I love books, which is why I was so attracted to work in publishing when I left university, and one of my favourite ever memories was the first time I walked through the warehouse at Penguin, seeing row upon row of stacks of shiny new books. The colours of the covers, the potential enjoyment, I was in heaven.
This has led me to buy pretty much every image book out there, one of the most recent purchases was the new Charla Krupp, How To Never Look Fat Again.
What I liked – there are lots of useful and practical ‘rules’ to follow for each body part that many women wish to conceal. It’s easy to read and there are some good before and after pictures that show the difference. She pictures High Fat vs No Fat clothing options which give you a quick and easy guide to flattering each body part.
Krupp has chapters on figuring out if it’s just your clothes making you look fat and then moves onto various body parts: big bust, wide face (who knew that was a problem?), arm flap (I kid you not), muffin top and back fat, buddah belly, wide hips and thighs, big booty (considered a plus by many), heavy calves, wide feet & ankles, thick neck and broad shoulders. Then moves onto what to wear to never look ifat in summer, winter, working out and evening wear.
What I didn’t like – the language – open the front cover to reveal a litany of negativity: moon face, fire-hydrant neck, claw foot, hulky legs, chipmunk cheeks, saggy boobs, back boobs, melon calves, arm dangle, thunder thighs, grandma flab ….. it goes on and on and on.

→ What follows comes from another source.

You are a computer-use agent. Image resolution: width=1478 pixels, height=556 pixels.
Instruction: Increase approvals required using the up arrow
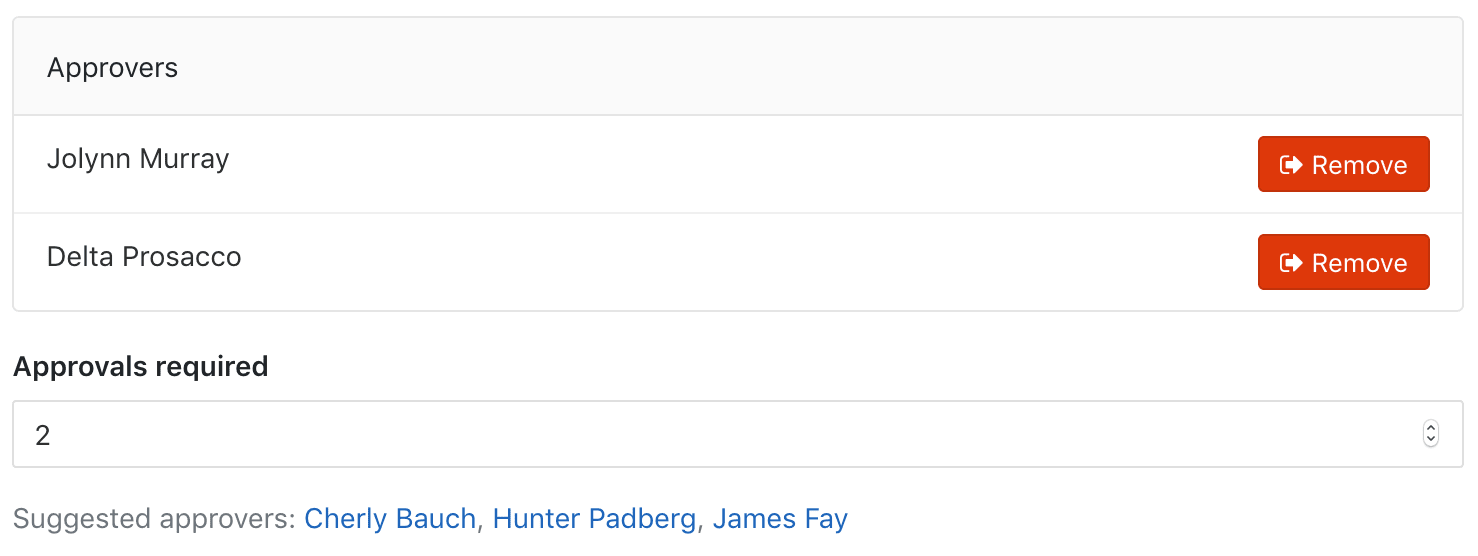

The book is arranged into chapters each focusing on a body part. At the start of each is a list of possible negative terms to use for that body part. I was horrified to find that I was learning new ways to mentally abuse my body and tell it how terrible it is and that someone there is something more wrong with me than I thought! There was no positive reinforcement of how beautiful every woman’s body is, just that view that you are flawed and it must be fixed and hidden.
If you are sensitive, instead opt to get Gok Wan’s How to Look Good Naked (he’s the English presenter of the show). Wouldn’t you rather be called a Bellyssimo Babe than a Buddah Belly?
One of the things I’ve become very aware of as an image consultant is being careful with the language I use about bodies and body parts. NLP practitioners will all agree that negative language is very damaging and should be avoided.
So to sum up, lots of great ideas Charla, but a pity about the execution. Can we please stop attacking women’s bodies just to make a buck?